- Entries supplied:
******************************

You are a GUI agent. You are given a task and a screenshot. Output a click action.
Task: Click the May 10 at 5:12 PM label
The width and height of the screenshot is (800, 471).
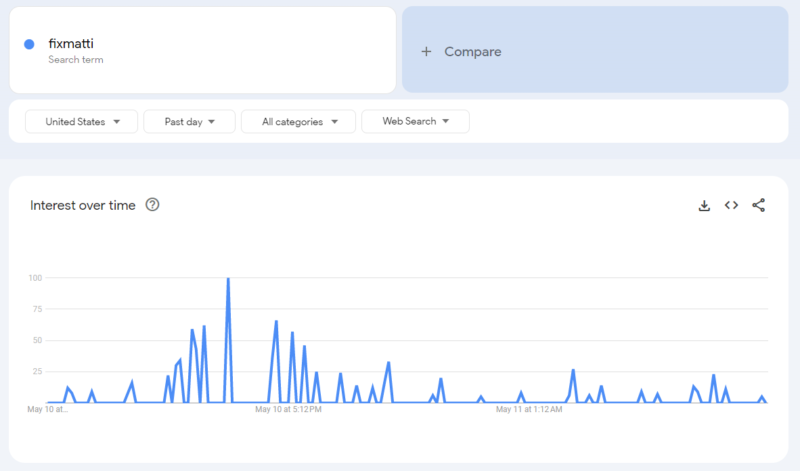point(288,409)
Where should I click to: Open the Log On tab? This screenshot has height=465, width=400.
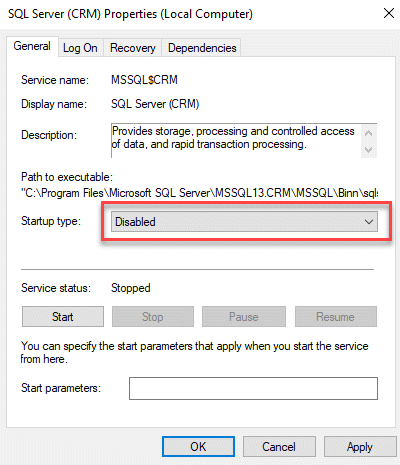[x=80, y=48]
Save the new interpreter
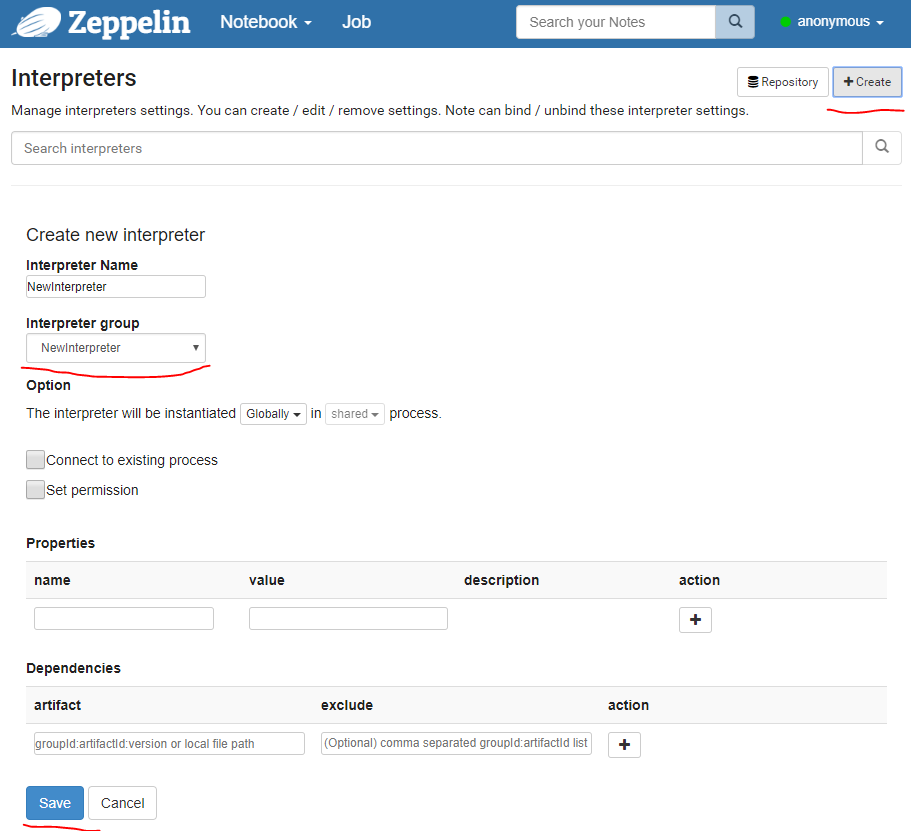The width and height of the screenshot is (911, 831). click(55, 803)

******************************

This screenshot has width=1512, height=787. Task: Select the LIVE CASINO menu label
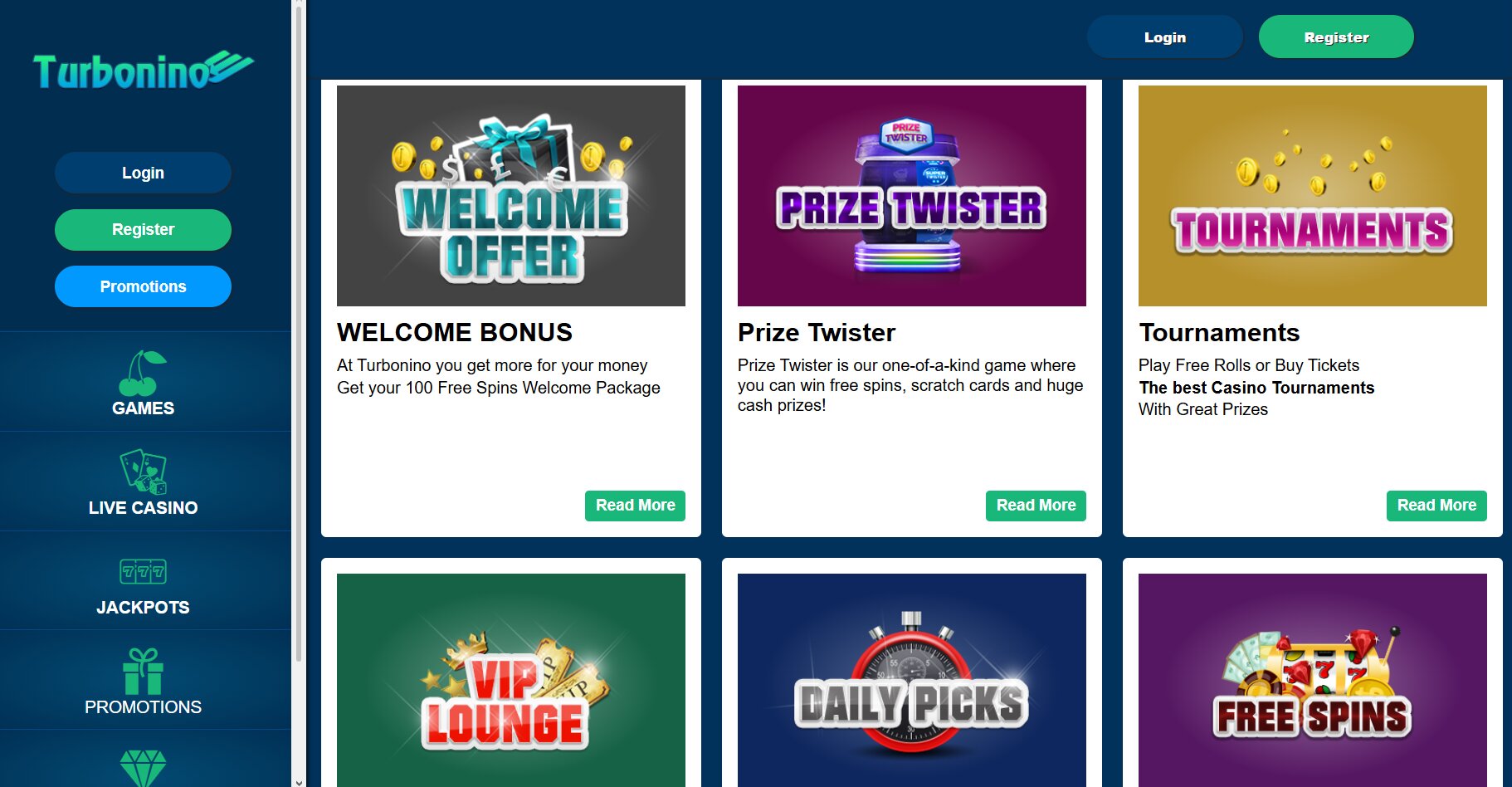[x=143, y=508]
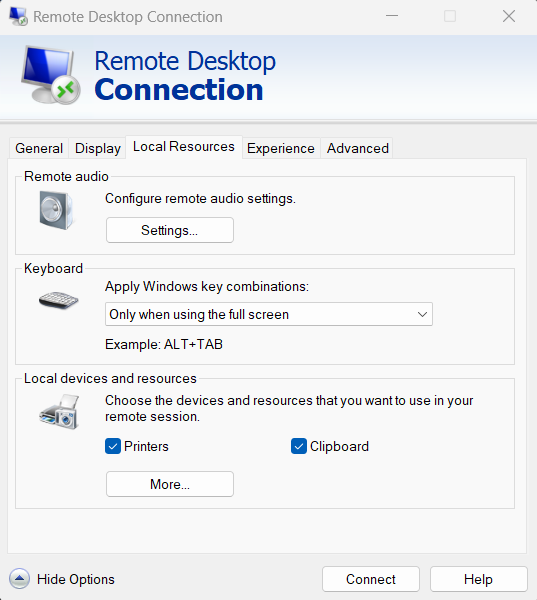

******************************

- Given problem: Set down, word for word, the listing from the line containing "Where should I" through the line containing "The width and height of the screenshot is (911, 831).", including both of those lines, and omit the pictures.

- Result below:
Where should I click to: Open the Log On tab? This screenshot has height=465, width=400.
[x=80, y=48]
Save the new interpreter
The width and height of the screenshot is (911, 831). click(55, 803)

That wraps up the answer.